◆ Dataset extract
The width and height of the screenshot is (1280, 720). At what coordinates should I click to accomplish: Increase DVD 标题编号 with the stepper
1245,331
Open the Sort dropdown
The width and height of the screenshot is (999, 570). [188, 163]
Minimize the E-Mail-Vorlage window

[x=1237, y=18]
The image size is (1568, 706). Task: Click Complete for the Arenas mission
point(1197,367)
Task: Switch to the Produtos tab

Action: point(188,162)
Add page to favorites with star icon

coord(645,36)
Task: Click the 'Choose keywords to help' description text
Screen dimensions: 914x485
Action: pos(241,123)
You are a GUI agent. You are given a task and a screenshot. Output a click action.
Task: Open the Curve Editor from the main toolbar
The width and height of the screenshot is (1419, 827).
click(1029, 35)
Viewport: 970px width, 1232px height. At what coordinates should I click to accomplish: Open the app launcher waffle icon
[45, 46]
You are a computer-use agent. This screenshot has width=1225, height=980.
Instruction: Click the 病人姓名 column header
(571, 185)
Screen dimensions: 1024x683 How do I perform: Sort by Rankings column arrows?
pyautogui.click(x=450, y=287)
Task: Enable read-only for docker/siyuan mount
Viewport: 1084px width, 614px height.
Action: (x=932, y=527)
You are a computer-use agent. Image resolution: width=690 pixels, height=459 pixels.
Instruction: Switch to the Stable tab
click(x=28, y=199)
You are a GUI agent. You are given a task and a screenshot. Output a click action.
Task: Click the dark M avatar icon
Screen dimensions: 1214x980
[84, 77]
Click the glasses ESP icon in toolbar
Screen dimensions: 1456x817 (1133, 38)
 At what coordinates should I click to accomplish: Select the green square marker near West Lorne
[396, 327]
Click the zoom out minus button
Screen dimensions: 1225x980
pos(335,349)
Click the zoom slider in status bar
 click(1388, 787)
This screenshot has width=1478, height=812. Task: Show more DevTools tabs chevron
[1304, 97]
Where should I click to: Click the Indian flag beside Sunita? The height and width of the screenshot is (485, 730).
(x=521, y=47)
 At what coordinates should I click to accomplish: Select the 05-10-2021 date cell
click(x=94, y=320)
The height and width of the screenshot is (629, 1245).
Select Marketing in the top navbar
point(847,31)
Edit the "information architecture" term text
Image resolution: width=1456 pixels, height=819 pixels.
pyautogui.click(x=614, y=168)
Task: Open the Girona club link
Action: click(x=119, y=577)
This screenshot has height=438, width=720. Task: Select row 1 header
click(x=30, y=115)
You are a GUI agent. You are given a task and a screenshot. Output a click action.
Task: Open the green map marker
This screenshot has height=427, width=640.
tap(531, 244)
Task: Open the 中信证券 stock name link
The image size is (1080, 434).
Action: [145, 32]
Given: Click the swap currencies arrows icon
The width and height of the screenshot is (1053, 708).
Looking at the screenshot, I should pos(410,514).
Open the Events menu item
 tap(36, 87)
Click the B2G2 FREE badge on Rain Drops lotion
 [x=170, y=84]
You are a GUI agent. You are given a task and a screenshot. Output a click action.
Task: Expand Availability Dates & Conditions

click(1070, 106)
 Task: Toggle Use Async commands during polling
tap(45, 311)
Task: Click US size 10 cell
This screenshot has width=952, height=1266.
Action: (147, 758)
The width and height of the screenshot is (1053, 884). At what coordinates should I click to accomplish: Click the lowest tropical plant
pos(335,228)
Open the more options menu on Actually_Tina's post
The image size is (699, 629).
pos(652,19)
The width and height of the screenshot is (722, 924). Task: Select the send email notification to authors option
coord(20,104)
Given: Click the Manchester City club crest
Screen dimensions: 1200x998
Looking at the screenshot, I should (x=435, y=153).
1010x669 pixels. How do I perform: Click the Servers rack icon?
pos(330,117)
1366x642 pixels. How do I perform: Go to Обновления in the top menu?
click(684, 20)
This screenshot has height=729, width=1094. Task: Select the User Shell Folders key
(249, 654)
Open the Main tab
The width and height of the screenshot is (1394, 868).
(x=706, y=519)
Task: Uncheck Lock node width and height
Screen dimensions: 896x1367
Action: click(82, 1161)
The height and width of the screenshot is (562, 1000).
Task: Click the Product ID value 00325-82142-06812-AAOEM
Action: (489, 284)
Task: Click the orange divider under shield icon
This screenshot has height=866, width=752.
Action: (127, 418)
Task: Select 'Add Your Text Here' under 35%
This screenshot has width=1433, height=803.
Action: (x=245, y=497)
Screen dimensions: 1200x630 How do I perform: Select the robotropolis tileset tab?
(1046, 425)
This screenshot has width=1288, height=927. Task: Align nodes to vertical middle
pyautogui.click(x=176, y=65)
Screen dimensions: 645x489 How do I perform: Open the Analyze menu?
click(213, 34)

◆ What the task requires
Note how many lines in the material hold the word "under", and give that number with nothing added.

◆ Response area
2